⚠️ Critical Notice: Post-Submission Platform Update

Please be aware that a sudden specification change occurred in AI Studio after the submission deadline, which caused unexpected breaking changes to our hosted prototype.

While we have applied a quick compatibility patch to the AI Studio version to reflect these changes, it may still be unstable. To experience the project as originally intended, we strongly recommend cloning our GitHub repository and running the code locally.

We appreciate your understanding regarding this external platform issue.

Inspiration

Every night, we place the smartest device in human history on our bedside table. Yet every morning, what greets us is a harsh, repetitive alarm tone — the most primitive and stressful user experience imaginable.

We asked ourselves: "Why does technology attack us in the morning, instead of nurturing us?"

A mother opening the curtains and softly whispering her child's name — we wanted to recreate that sense of "care" from our memories, powered by Gemini. We're shifting the paradigm from "alarm clock" to "morning partner."

What it does

OKIRO is an AI morning partner that uses Gemini 3 Flash's Function Calling to dynamically collect and analyze morning context, then wakes users up through Gemini Live API's real-time voice conversation.

Context-driven autonomous wake-up strategy: Before the alarm triggers, Gemini 3 Flash autonomously collects calendar events, weather, sleep data, emails, smart home status, and news via Function Calling. "Important meeting at 9 AM + poor sleep last night" → urgency: high, tone: energetic — the wake-up strategy is determined dynamically.
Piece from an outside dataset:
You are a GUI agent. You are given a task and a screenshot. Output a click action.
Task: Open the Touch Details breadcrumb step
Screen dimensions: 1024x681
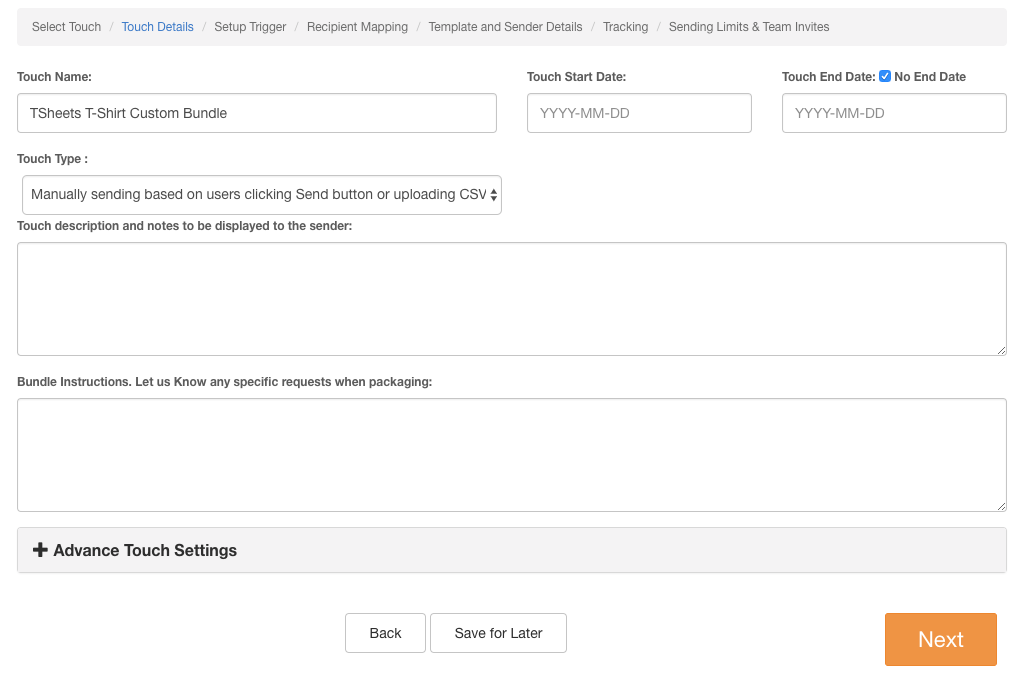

Real-time voice interaction: Through Gemini Live API's bidirectional audio streaming, an AI character calls the user by name and speaks to them. 30 voice options across 3 languages (English, Japanese, Korean) are supported.

Real-time wake status monitoring: During the Live API session, the AI autonomously invokes Function Calling to report the user's wake status (awake / drowsy / unresponsive) as structured data based on their voice responses. The app automatically escalates tone, volume, and call intervals based on these results.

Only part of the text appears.